Giova rammentare che la disposizione testé menzionata disciplina le condizioni in presenza delle quali è consentito apportare modifiche ai contratti di appalto (sia nei settori ordinari che in quello speciali) “senza una nuova procedura di affidamento”, legittimando l'adozione di “varianti in corso d'opera”.

Il giudice d'appello ha ascritto la controversia in esame al contenzioso relativo alle procedure di affidamento, di spettanza della giurisdizione esclusiva del giudice amministrativo ex art. 133, co. 1, lett. e), n. 1 cod. proc. amm., essendo in contestazione non già profili afferenti alla mera esecuzione di un contratto già stipulato, quanto piuttosto un'ipotesi di affidamento diretto (i.e., di un servizio diverso rispetto a quello già oggetto di aggiudicazione), disposto a favore dell'operatore aggiudicatario in assenza di apposita procedura ad evidenza pubblica.

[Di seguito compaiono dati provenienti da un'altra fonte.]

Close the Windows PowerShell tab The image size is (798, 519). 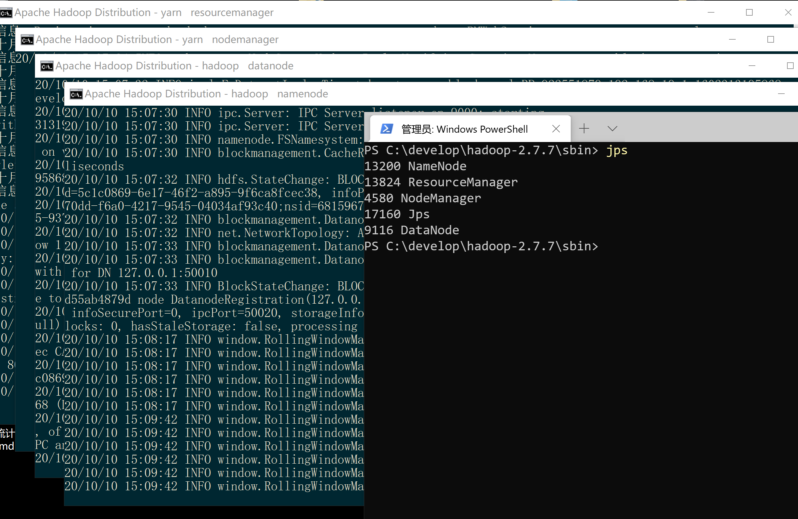click(x=556, y=129)
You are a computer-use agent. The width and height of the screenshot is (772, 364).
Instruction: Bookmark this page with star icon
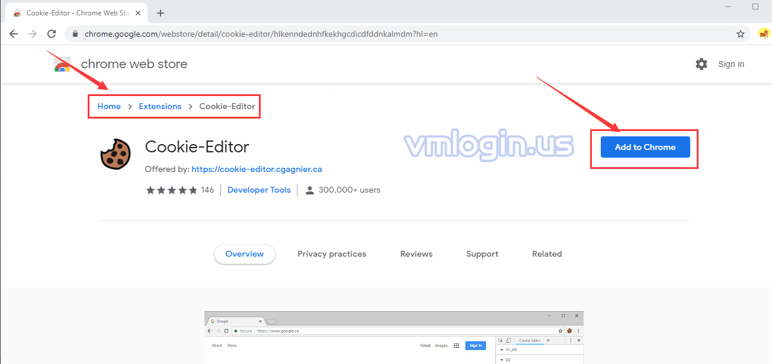740,34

Pertanto, non assume rilievo la circostanza che il contratto sia stato concluso, valorizzata dalle appellanti al fine di ricondurre la controversia in esame alla fase meramente esecutiva di un rapporto contrattuale già instaurato: secondo il giudice d'appello, il contratto non viene in rilievo di per sé, bensì in quanto, ove risultasse illegittima la modifica contrattuale disposta, per mancanza dei presupposti di legge legittimanti l'adozione di una variante in corso d'opera, verrebbe a configurarsi un'ipotesi di affidamento diretto in violazione dei principi della gara pubblica.

In altri termini, al ragionamento di cui sopra è sottesa la considerazione secondo cui non può avere pregio il richiamo al granitico indirizzo giurisprudenziale che, nelle procedure ad evidenza pubblica, pone la stipulazione del contratto quale spartiacque tra la giurisdizione amministrativa e quella ordinaria (nella fase successiva alla stipula, pur essendo questa strettamente connessa con la precedente, e alla prima consequenziale, i contraenti si trovano in una posizione paritetica, sicché le rispettive situazioni soggettive si connotano in termini di diritti soggettivi e obblighi giuridici, a seconda delle posizioni assunte in concreto).

Di contro, qualora si faccia valere (da parte di un soggetto titolare di una posizione differenziata) l'illegittimità del ricorso alla trattativa privata nella scelta del contraente, in spregio a disposizioni che avrebbero invece richiesto il ricorso ad una gara pubblica, la situazione giuridica soggettiva azionata dal privato è di interesse legittimo, con conseguente radicamento della giurisdizione (esclusiva) del giudice amministrativo, essendo in discussione la legittimità dell'esercizio del potere pubblico.